Figure 3. Bénéfices mutuels du régime planétaire sur la santé humaine et l’environnement.  La modélisation des effets d’une plus grande adhésion de la population au régime planétaire (reflétée par une hausse du score) suggère que sur une période de 20 ans, une réduction de moitié de l’émission des GES associés à la production de nourriture serait corrélée avec une réduction importante de la mortalité prématurée. Adapté de Laine et coll. (2021).

Ces bénéfices du régime planétaire viennent d’être confirmés par une étude montrant que les personnes qui adhèrent le plus fortement au régime voient leur risque de mortalité prématurée totale, par cancer ou des suites de maladies cardiovasculaires significativement réduit comparativement à celles qui adhèrent le moins à ces recommandations (Figure 3).  

Figure 4. Association entre les scores d’adhésion au régime planétaire et le risque de mortalité.  Les données ont été recueillies auprès de 42 947 participants de la cohorte US NHANES menée par les Centers for Disease Control and Prevention (CDC) des États-Unis.  Adapté de Wang et coll. (2025).

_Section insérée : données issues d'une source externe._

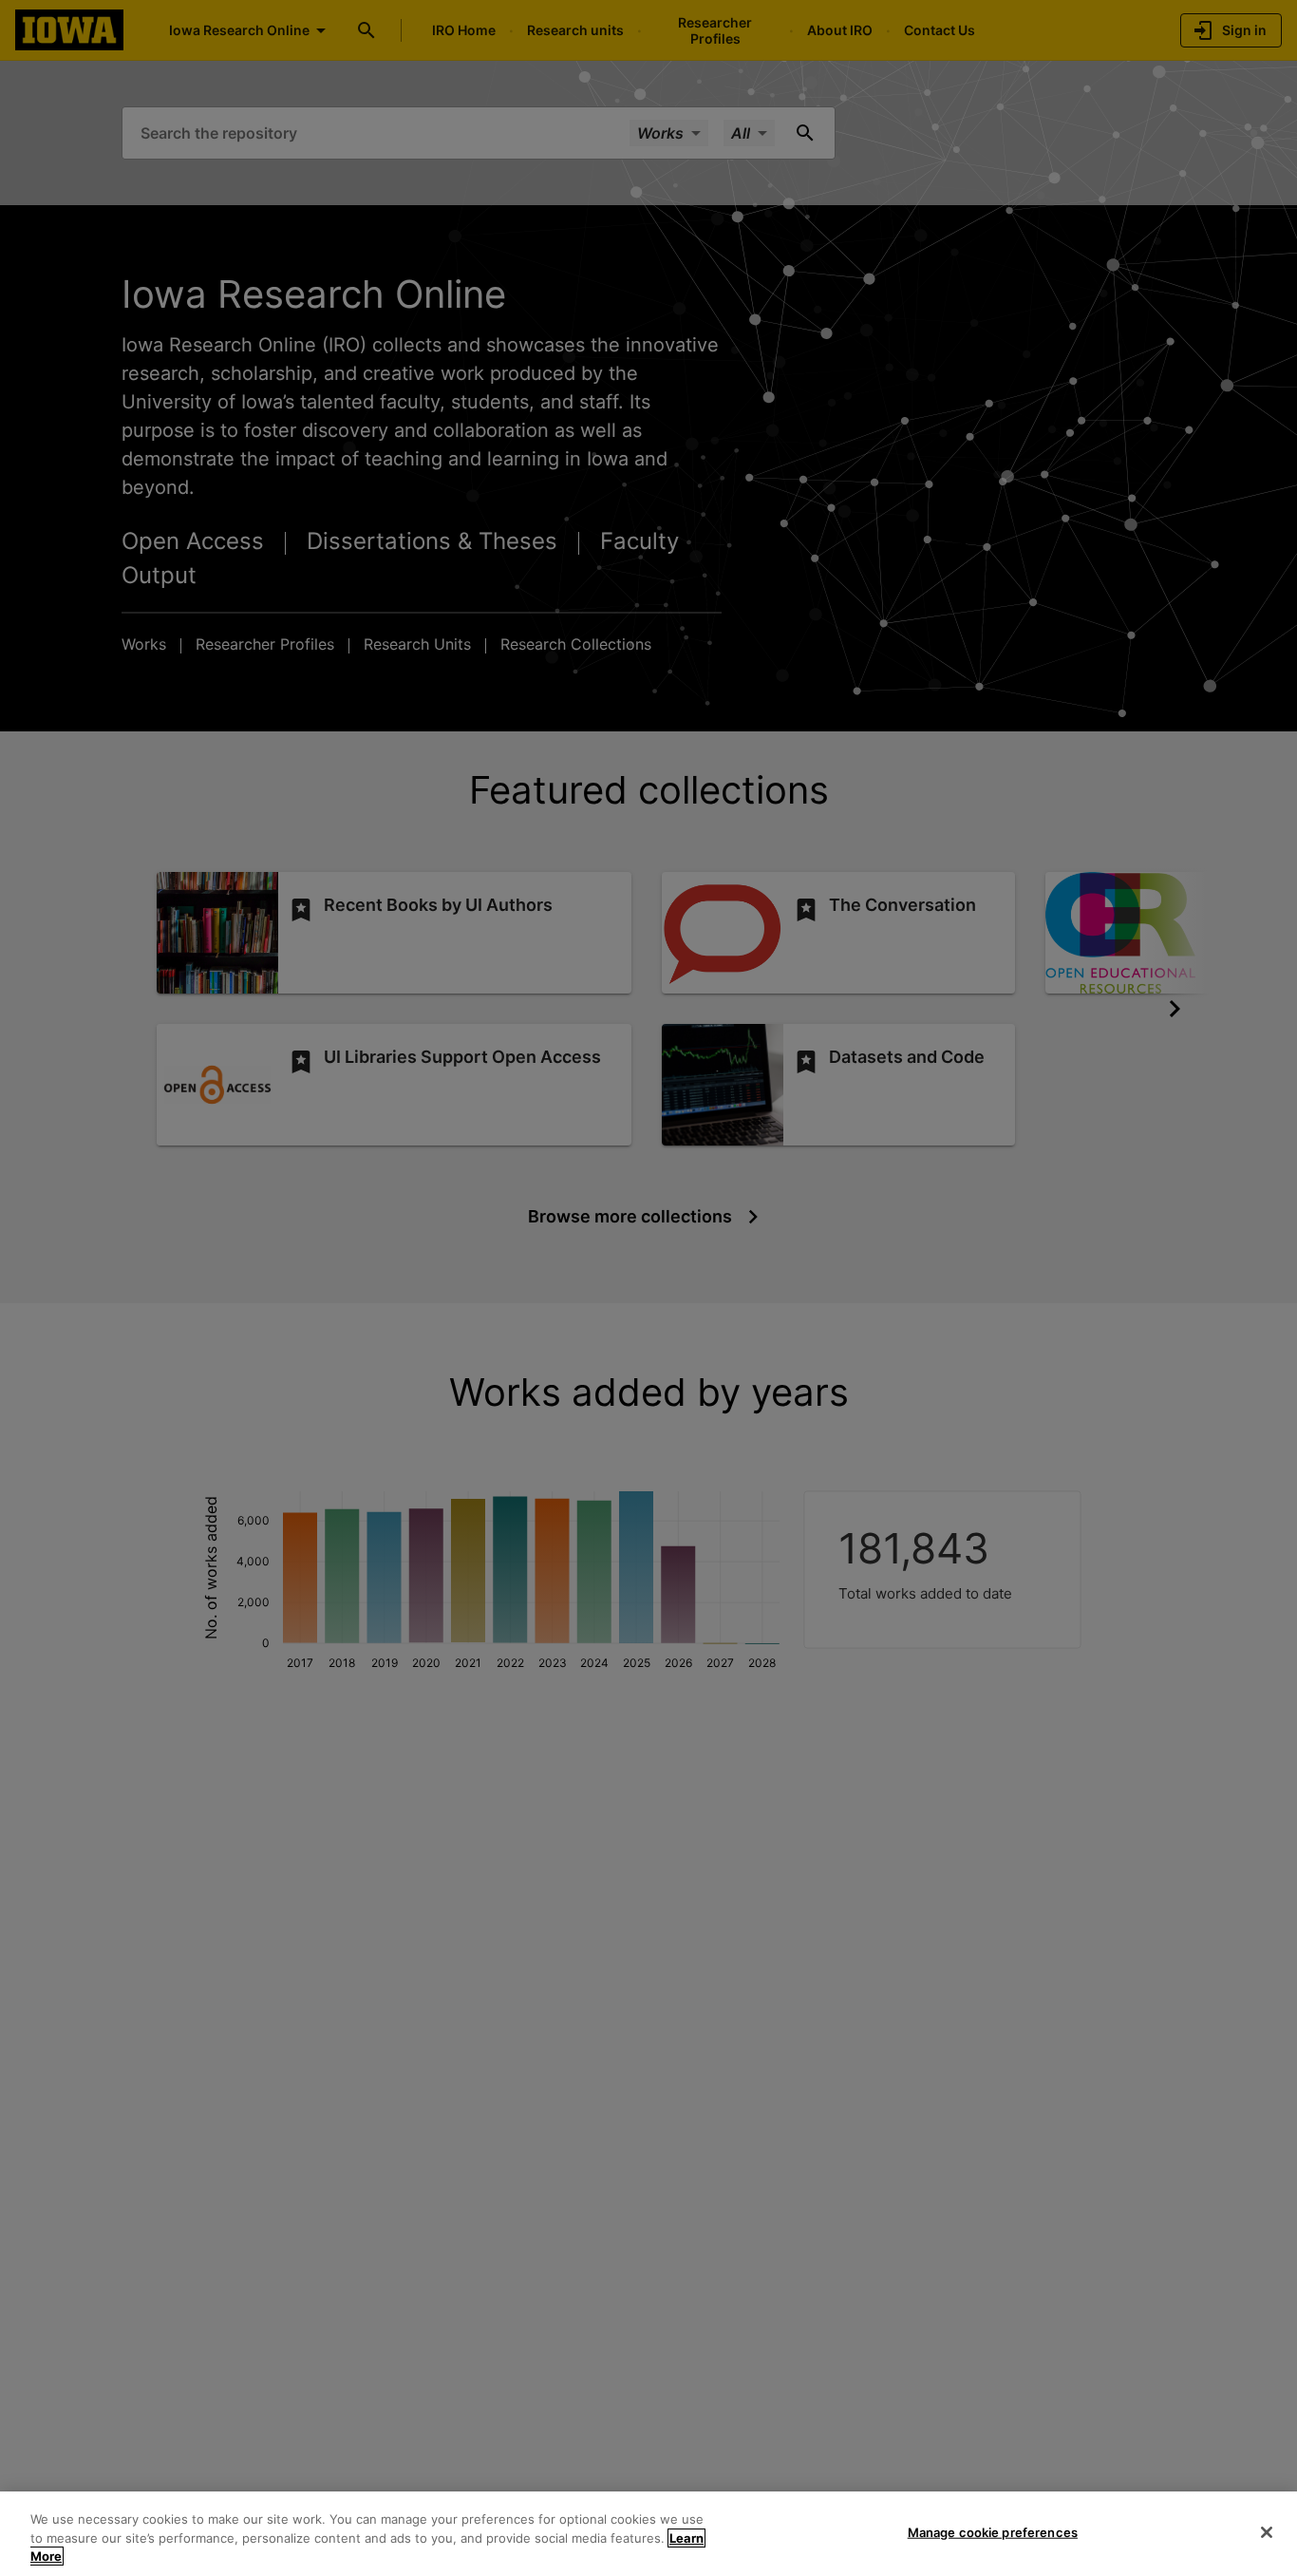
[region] (648, 2533)
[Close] (1267, 2532)
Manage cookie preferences (993, 2531)
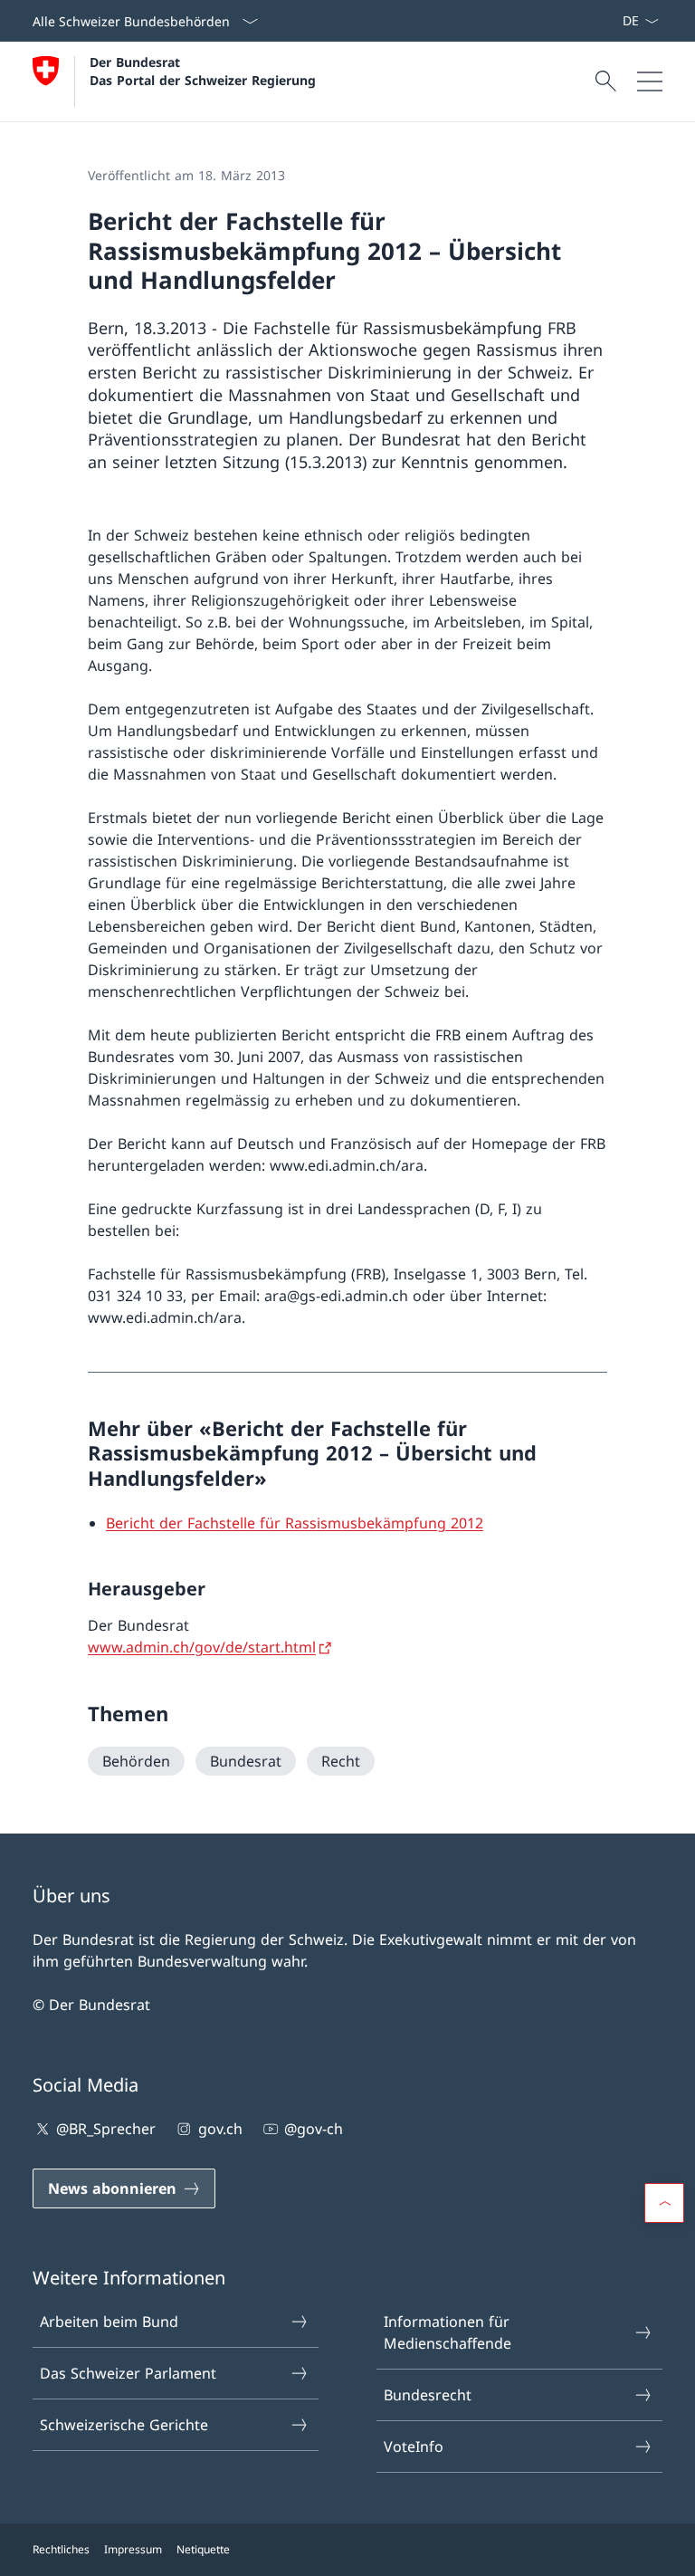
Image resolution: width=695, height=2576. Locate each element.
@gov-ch (313, 2129)
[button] (664, 2203)
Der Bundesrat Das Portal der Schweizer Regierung (203, 70)
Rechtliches (61, 2549)
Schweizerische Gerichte (124, 2425)
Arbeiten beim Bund (109, 2322)
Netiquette (203, 2549)
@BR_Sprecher (106, 2129)
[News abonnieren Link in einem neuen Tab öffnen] (614, 21)
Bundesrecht (427, 2395)
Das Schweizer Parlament (128, 2373)
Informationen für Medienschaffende (447, 2332)
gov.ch (220, 2129)
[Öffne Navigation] (650, 81)
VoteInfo (413, 2446)
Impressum (133, 2549)
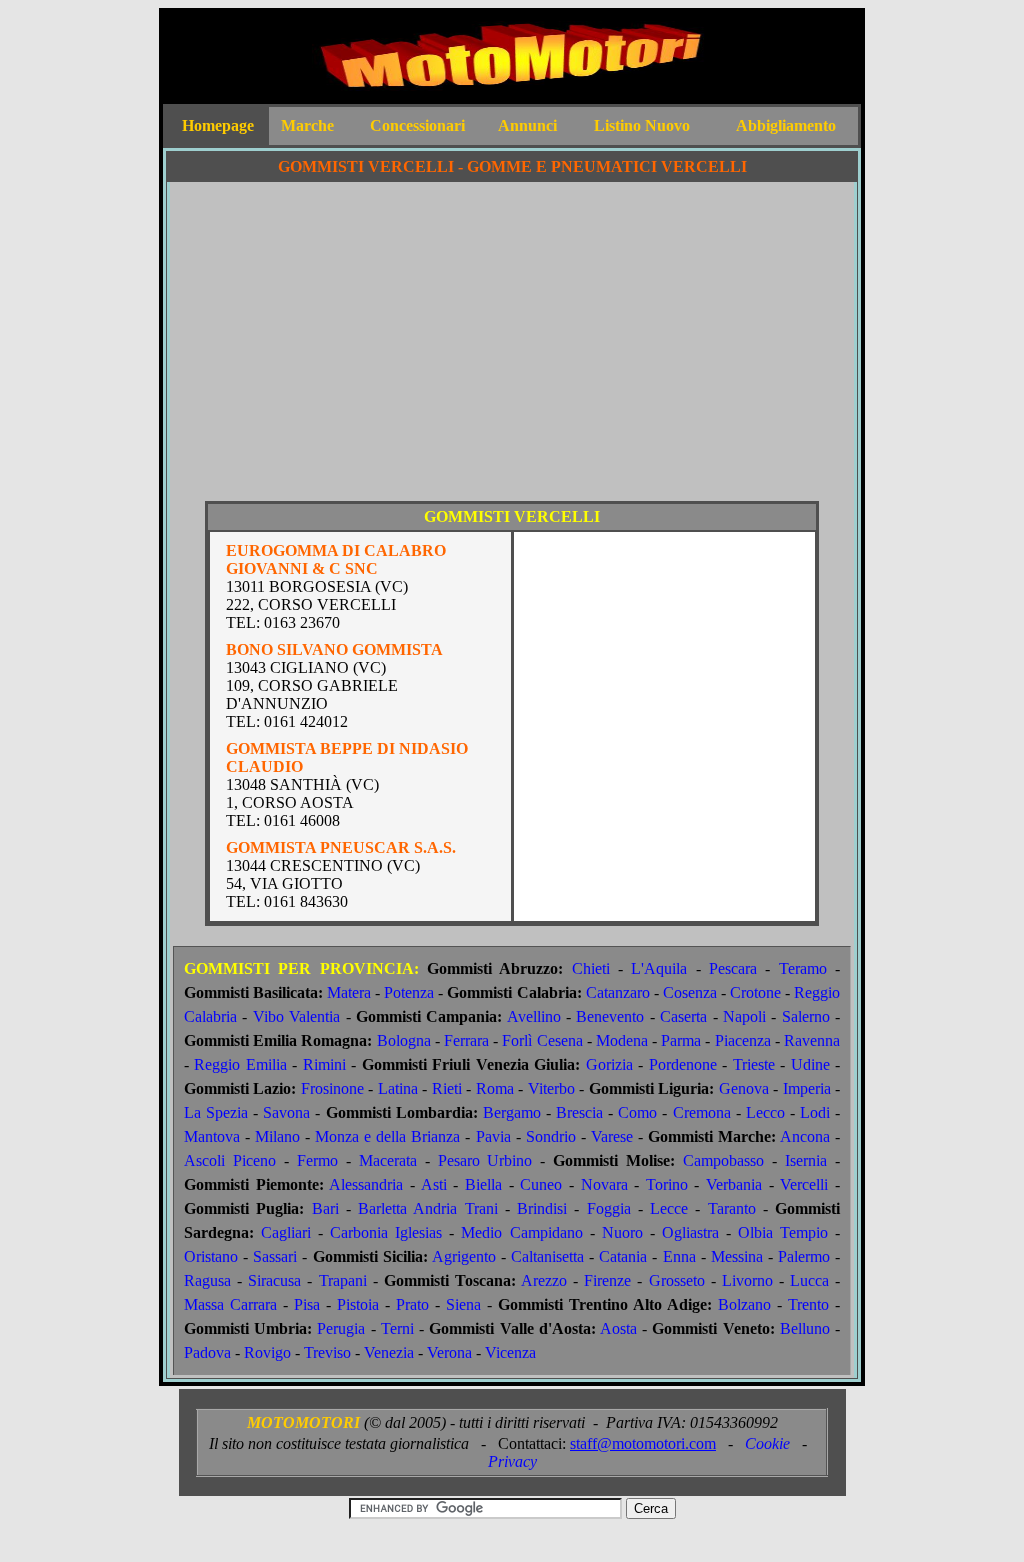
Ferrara (466, 1040)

Une méta-analyse de l’ensemble des études qui ont examiné l’impact du régime planétaire montre également une réduction du risque de plusieurs maladies spécifiques, incluant le cancer colorectal (réduction de 13 %), le cancer du poumon (32 %), la maladie coronarienne (17 %), le diabète (26 %) et les AVC (16 %).   Ces résultats sont en accord avec l’observation que le régime planétaire est l’un de ceux qui sont le plus étroitement associés à un vieillissement en bonne santé, sans la présence de maladies chroniques majeures et sans altération de la fonction cognitive, de la fonction physique ou de la santé mentale (voir notre article à ce sujet).

En somme, il n’y a que des avantages à augmenter l’apport en aliments d’origine végétale, autant pour notre santé que celle de la planète.